<<<<
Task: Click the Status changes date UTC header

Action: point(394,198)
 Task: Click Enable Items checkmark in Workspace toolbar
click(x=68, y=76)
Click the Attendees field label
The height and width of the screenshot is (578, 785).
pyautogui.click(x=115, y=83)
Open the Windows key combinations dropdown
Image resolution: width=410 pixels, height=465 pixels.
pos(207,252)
>>>>
**Aim of the task**
Reproduce each line of the records above verbatim.

**Task solution**
Task: Click the Status changes date UTC header

Action: point(394,198)
 Task: Click Enable Items checkmark in Workspace toolbar
click(x=68, y=76)
Click the Attendees field label
The height and width of the screenshot is (578, 785).
pyautogui.click(x=115, y=83)
Open the Windows key combinations dropdown
Image resolution: width=410 pixels, height=465 pixels.
pos(207,252)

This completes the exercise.